Анька хохотала. Саша пошла смотреть пожарище. Оказалось, что уцелели качели, самые маленькие, на одного человека. Они были сделаны из металла, выгорела только сидушка. Саша краем мешка от сменки протерла железную раму сиденья, чтобы совсем уж не испачкаться сажей, и села. Качели очень плавно закачались, хотя до пожара скрипели и едва двигались. Саша стала всё сильнее раскачиваться и быстро взлетела на вверх, отчего даже испугалась. Тут ее увидела Анька.

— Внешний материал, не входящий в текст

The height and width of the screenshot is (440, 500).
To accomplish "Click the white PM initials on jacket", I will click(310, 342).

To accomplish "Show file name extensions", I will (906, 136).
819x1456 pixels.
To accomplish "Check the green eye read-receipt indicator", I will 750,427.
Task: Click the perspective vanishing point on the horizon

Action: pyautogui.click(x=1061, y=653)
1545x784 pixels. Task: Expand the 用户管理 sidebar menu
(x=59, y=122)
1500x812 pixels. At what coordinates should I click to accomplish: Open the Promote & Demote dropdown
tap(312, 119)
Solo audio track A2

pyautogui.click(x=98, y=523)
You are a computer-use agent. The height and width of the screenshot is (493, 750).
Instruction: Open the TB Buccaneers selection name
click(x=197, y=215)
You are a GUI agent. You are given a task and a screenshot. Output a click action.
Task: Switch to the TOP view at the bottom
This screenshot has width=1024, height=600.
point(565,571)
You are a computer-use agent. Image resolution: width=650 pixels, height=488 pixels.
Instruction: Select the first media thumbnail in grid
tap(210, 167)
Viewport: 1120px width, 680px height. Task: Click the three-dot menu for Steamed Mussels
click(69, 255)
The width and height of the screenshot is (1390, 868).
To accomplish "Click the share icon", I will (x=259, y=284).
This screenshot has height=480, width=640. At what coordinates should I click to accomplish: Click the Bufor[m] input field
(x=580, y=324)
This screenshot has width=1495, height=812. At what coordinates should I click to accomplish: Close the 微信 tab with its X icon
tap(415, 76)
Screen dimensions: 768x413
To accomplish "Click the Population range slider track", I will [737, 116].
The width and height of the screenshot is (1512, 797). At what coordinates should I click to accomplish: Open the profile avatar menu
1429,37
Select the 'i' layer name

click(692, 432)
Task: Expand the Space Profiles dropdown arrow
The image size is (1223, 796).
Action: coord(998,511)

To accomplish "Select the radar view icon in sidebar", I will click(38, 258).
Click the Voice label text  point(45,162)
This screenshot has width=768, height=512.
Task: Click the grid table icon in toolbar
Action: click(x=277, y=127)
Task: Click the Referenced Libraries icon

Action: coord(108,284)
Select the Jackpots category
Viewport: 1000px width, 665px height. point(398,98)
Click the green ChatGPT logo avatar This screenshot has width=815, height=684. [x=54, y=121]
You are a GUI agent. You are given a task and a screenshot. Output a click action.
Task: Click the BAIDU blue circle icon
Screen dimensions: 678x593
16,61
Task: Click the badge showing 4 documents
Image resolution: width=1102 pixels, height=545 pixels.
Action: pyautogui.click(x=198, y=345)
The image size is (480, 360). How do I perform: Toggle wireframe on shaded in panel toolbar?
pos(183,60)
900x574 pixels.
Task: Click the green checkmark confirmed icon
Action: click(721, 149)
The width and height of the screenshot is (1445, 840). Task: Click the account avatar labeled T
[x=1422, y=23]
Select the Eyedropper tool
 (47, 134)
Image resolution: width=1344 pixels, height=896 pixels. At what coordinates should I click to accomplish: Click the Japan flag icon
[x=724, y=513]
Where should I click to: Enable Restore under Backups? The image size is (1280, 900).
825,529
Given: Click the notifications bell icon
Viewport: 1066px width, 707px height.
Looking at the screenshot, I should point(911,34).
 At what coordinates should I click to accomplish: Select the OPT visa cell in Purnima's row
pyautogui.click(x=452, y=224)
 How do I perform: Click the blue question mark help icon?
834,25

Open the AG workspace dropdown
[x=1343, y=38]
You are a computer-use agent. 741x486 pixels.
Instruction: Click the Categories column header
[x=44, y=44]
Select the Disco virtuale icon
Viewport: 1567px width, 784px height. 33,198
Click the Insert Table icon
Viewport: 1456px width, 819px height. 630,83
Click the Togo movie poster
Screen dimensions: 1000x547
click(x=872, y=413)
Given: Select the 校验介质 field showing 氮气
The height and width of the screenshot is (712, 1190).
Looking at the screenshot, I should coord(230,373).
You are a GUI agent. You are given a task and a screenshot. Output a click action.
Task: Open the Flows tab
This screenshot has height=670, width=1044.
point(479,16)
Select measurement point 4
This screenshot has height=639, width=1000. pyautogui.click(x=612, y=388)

– О, смотрите! Я тоже хочу! Давай вместе!
Саша серьезно посмотрела на Аньку, сильно раскачалась и, налетая на нее, крикнула:
– Нет!
– Чего это? – спросила, улыбаясь, Анька и резко остановила качели на полном ходу.
Она пристроилась рядом, спиной к спине. Каждая теперь сидела на своей узкой железной трубе и каждая старалась раскачиваться в свою сторону, отчего качели почти не двигались. Анька обернулась к Оксанке:
– Ну, помоги, что ли?
Та спрыгнула с волка и прибежала их раскачивать. Зад у нее был вымазан черным.
– Давай, сильнее! Еще сильнее, – кричала Анька и визжала: всё же взмывать вверх на металлической жердочке даже ей было страшно.
Оксанка пыхтела, однако старательно двигала качели туда-сюда. Видно было, что она сама хотела покачаться, но боялась не влезть или не понравиться Аньке. Что-то странное было в желании девочек ей угождать. Но Саша решила не думать, почему другие девочки крутятся вокруг ее подруги. Они стали подлетать так высоко, что Оксанке приходилось на время выпускать из рук раму. Саша даже испугалась и хотела попросить остановиться, как вдруг Анька завизжала. Сиплая Саша бросила качели и побежала прочь, за ней кинулась Оксанка.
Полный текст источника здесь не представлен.